■ Your instructions
The response must consist of the lines below from the one with "The height and width of the screenshot is (323, 506)." through the one with "Task: Open Firefox from the taskbar", exactly as they appear and with both ends kept.

··· Exercise data

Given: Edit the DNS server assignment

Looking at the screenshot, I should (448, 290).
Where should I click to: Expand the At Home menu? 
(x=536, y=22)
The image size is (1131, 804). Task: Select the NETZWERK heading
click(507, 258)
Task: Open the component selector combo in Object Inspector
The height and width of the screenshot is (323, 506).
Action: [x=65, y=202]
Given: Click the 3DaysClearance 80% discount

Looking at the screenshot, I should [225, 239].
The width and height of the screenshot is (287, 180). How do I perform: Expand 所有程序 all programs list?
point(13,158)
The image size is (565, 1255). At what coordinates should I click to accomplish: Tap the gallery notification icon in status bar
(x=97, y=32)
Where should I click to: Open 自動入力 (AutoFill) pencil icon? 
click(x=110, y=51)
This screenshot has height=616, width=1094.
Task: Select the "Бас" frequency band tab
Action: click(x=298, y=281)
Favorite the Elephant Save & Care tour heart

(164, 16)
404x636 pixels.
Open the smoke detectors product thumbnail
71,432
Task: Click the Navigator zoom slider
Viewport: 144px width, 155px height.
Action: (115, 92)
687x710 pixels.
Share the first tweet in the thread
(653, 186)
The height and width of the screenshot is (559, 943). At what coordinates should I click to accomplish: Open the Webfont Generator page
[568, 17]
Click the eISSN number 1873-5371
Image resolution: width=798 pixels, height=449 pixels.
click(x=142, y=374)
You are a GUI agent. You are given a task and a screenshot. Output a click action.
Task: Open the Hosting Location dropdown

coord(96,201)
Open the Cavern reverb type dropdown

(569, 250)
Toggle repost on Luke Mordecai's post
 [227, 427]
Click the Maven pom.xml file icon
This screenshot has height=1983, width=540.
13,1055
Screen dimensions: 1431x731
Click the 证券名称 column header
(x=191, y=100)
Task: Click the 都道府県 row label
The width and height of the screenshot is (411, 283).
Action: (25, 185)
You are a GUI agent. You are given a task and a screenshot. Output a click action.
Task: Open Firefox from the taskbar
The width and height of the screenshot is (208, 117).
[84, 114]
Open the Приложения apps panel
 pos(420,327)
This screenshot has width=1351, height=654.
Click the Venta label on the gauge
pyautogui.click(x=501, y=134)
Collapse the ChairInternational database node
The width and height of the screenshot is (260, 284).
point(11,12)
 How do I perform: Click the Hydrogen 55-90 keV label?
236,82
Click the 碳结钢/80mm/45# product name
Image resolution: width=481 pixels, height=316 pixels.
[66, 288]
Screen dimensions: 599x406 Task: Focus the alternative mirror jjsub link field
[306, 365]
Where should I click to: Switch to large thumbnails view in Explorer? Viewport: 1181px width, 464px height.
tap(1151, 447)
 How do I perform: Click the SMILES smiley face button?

······

■ Completed task
The height and width of the screenshot is (323, 506).
Action: [x=65, y=202]
Given: Click the 3DaysClearance 80% discount

Looking at the screenshot, I should [225, 239].
The width and height of the screenshot is (287, 180). How do I perform: Expand 所有程序 all programs list?
point(13,158)
The image size is (565, 1255). At what coordinates should I click to accomplish: Tap the gallery notification icon in status bar
(x=97, y=32)
Where should I click to: Open 自動入力 (AutoFill) pencil icon? 
click(x=110, y=51)
This screenshot has height=616, width=1094.
Task: Select the "Бас" frequency band tab
Action: click(x=298, y=281)
Favorite the Elephant Save & Care tour heart

(164, 16)
404x636 pixels.
Open the smoke detectors product thumbnail
71,432
Task: Click the Navigator zoom slider
Viewport: 144px width, 155px height.
Action: (115, 92)
687x710 pixels.
Share the first tweet in the thread
(653, 186)
The height and width of the screenshot is (559, 943). At what coordinates should I click to accomplish: Open the Webfont Generator page
[568, 17]
Click the eISSN number 1873-5371
Image resolution: width=798 pixels, height=449 pixels.
click(x=142, y=374)
You are a GUI agent. You are given a task and a screenshot. Output a click action.
Task: Open the Hosting Location dropdown

coord(96,201)
Open the Cavern reverb type dropdown

(569, 250)
Toggle repost on Luke Mordecai's post
 [227, 427]
Click the Maven pom.xml file icon
This screenshot has height=1983, width=540.
13,1055
Screen dimensions: 1431x731
Click the 证券名称 column header
(x=191, y=100)
Task: Click the 都道府県 row label
The width and height of the screenshot is (411, 283).
Action: (25, 185)
You are a GUI agent. You are given a task and a screenshot. Output a click action.
Task: Open Firefox from the taskbar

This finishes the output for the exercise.